Pundits in quaint and easygoing Kathmandu, with its cheerful strings of election banners, and its trekking shops and boutiques on "Freak Street" where Westerners hang out, say a clear majority by any party would bring stability to Nepal's 14 million people, 80 percent of whom are Hindu. Nepalese are bone-tired of corruption and scandals in Kathmandu, polls indicate, and a clear mandate could bring an overdue housecleaning.

Still, the main subtext of the elections is the Maoist uprising - caused by unhappiness among the 70 percent of Nepalese in the countryside who live below the poverty line in conditions that all parties agree are deplorable, and that, ironically, are felt more acutely in a new democracy where criticism is no longer suppressed, and where, for the first time, crime and law and order have become a problem.

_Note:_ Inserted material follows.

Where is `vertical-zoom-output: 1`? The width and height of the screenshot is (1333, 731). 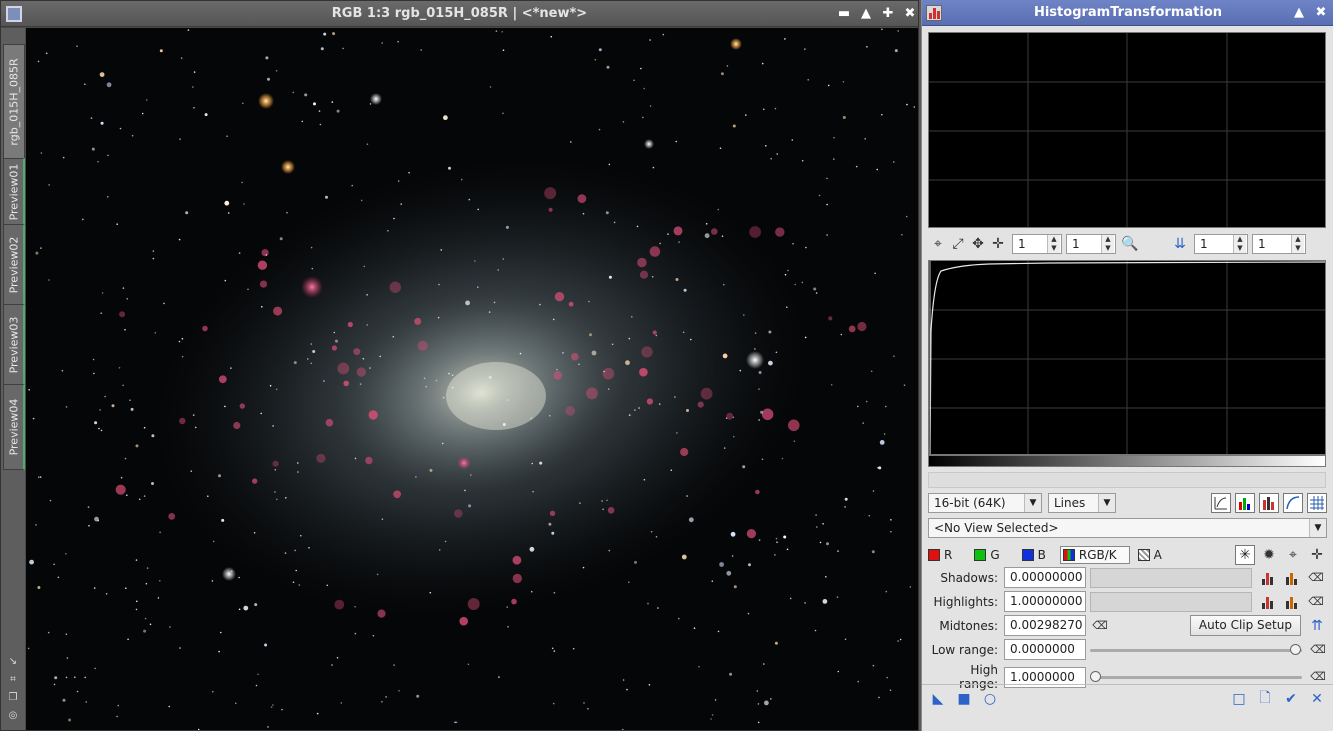
vertical-zoom-output: 1 is located at coordinates (1091, 244).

Moreover, the Maoist reading of the people's immediate thinking, conditions, wants, and needs is proving more compelling than that of the bureaucracy in Kathmandu, the elite ruling Brahmans, or the residue of the Royalists from the monarchy who control much of the tourist industry.

In five years, the Maoists have formed an army, a paramilitary, a sophisticated political education system led by a formidable intellectual, Babu Ram Bhattarai, leader of the Communist Party of Nepal, Maoist, which went underground after the ruling Marxists lost power in 1995.

Pockets of Maoist control

The Maoists militarily control four hill districts in the west, are about to control 14 more, and have grass-roots influence in nearly every part of Nepal. Their military wing, led by Puspa Kamal Dahal (known as Prachanda, he is in hiding), has recently appealed to bodies like the Red Cross and various international human rights commissions for recognition as an army under the Geneva Convention of 1947.

"This is a major election because the Maoists know what people want," says Mohandra P. Lama, a Nepal expert at Jawaharlal Nehru University in New Delhi. "Whoever comes into power must deal with Maoist forces, because they are growing every day. You have two choices: You can deal with them militarily by force. Or you can isolate them by giving the villages something to work with that will satisfy them."

Just 15 miles northeast of Kathmandu, in the preserved medieval city of Bhaktipur with its dozens of pagoda-style temples and palaces, a young sanitation worker named Krishna says he is a Maoist but does not support an armed struggle until "more education of the people takes place. We aren't ready yet."

The question at present is whether, in the next few years, a ruling party can shift its policies of patronage, where a huge bureaucracy acts as a middleman between the government and the villages, and siphons off funds.

Four years ago when the Marxists were in power, a "Build Your Own Village" program gave money directly to villages, and proved enormously popular. But whether Congress or another party is ready to take this step is unclear.

So far, the government of Nepal, which defines the Maoists as terrorists, has only casually invited the Maoists for talks. The Maoists have ignored this. Yet in the future, as they gain strength, a more formal invitation may have to be extended that gives the Maoists legitimacy, but also brings public pressure on them to change their ways.